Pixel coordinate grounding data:
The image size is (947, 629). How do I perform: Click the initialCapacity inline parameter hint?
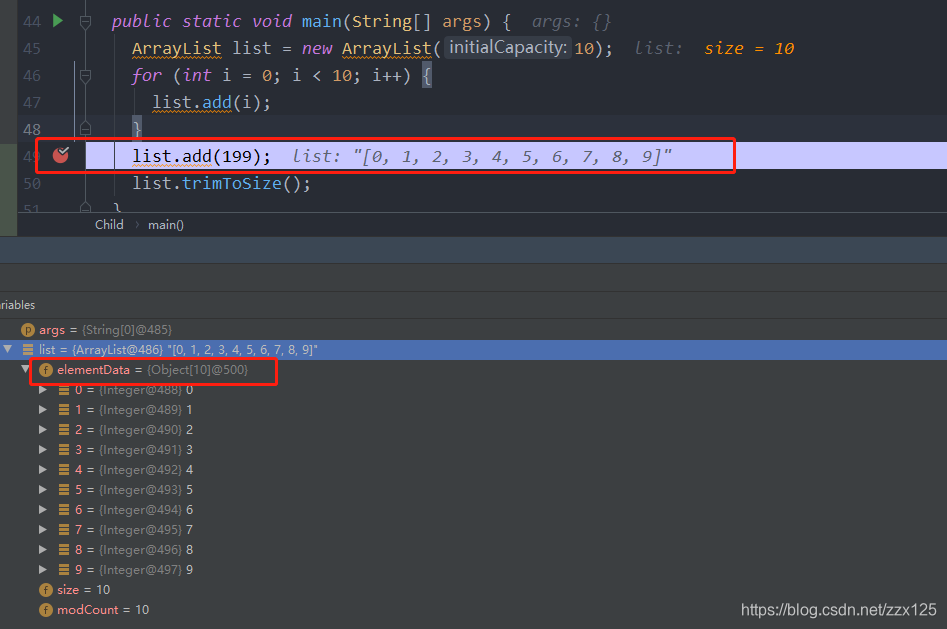coord(508,48)
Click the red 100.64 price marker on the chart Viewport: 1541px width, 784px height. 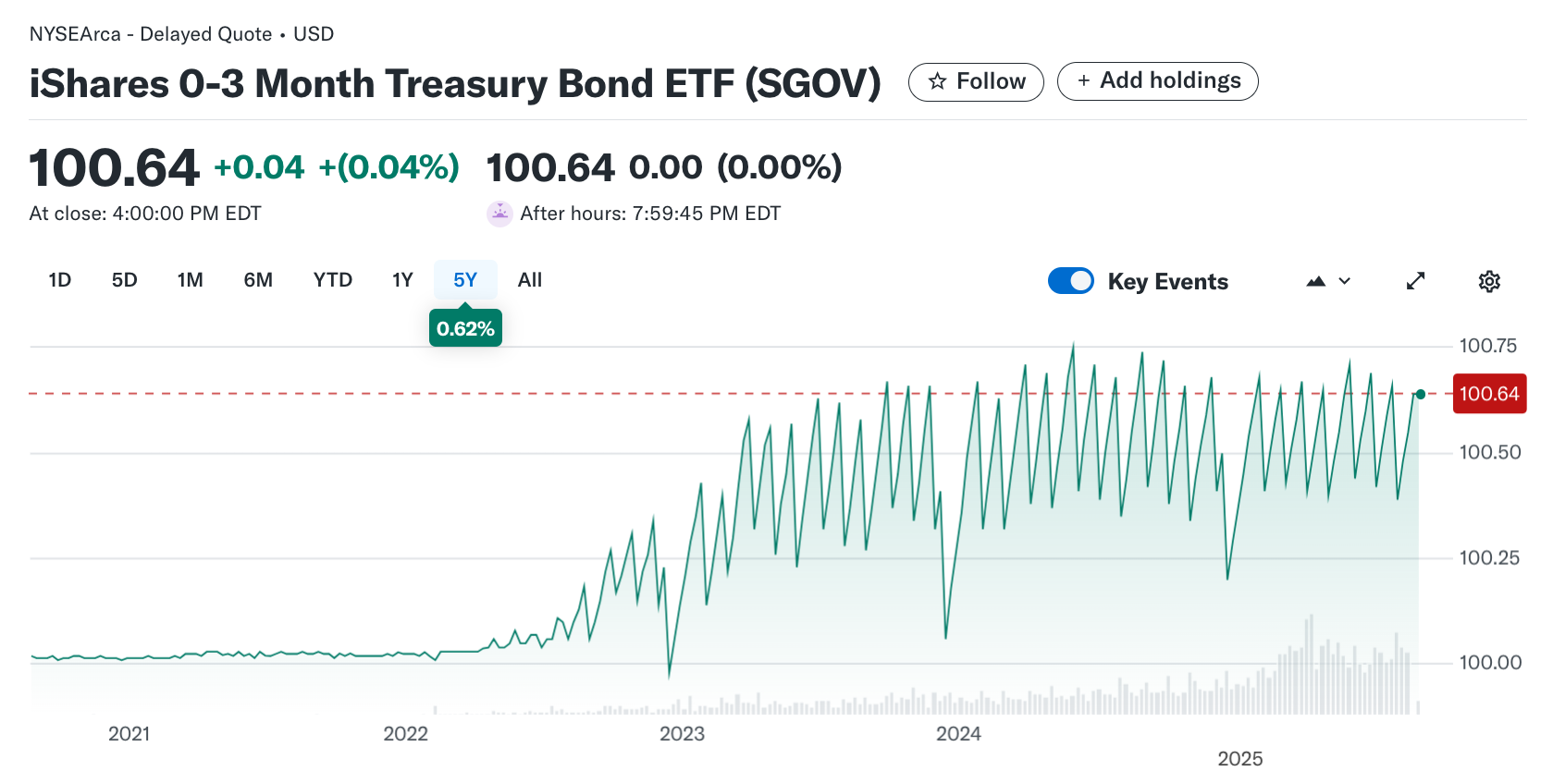tap(1489, 393)
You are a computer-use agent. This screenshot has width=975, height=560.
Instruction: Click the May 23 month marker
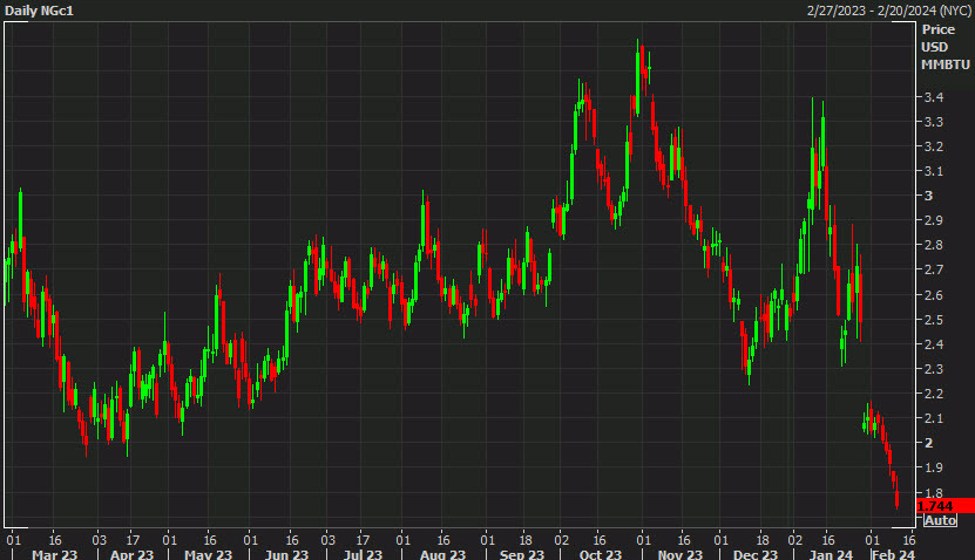click(209, 552)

YOUR GOAL> Only the lines from the one containing "You are a computer-use" through the last line of the entries should be transcribed, exactly and with no pictures.

SOLUTION BELOW>
You are a computer-use agent. This screenshot has width=975, height=560.
Instruction: Click the May 23 month marker
click(209, 552)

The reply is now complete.